INSTRUCTIONS TO FOLLOW →
Produce exactly the lines from the one holding "Where should I" through the last line of the data below, with every picture left out.

MATERIAL FOR THIS TASK →
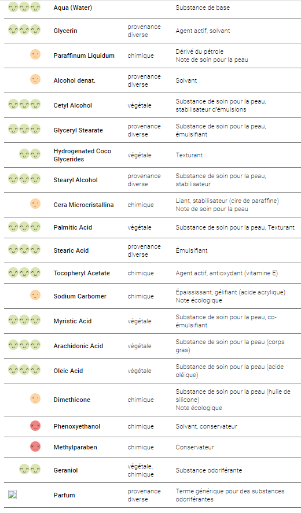Click the Myristic Acid ingredient name
The width and height of the screenshot is (301, 513).
[x=72, y=322]
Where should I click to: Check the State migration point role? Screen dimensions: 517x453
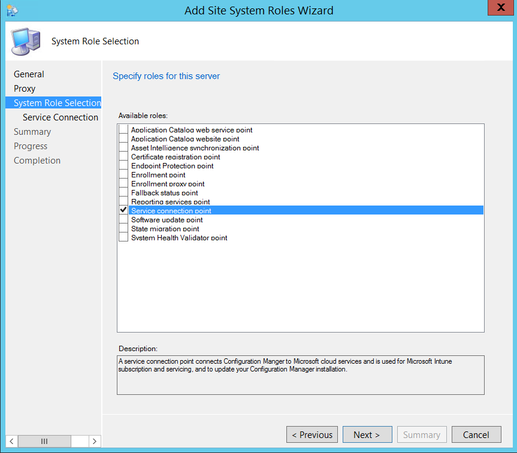[x=123, y=228]
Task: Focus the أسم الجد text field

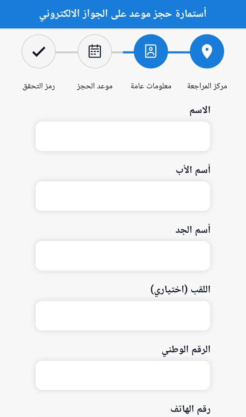Action: click(122, 256)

EXERCISE ANSWER →
Where should I click to: Check the State migration point role? Screen dimensions: 517x453
[x=123, y=228]
Task: Focus the أسم الجد text field

Action: click(122, 256)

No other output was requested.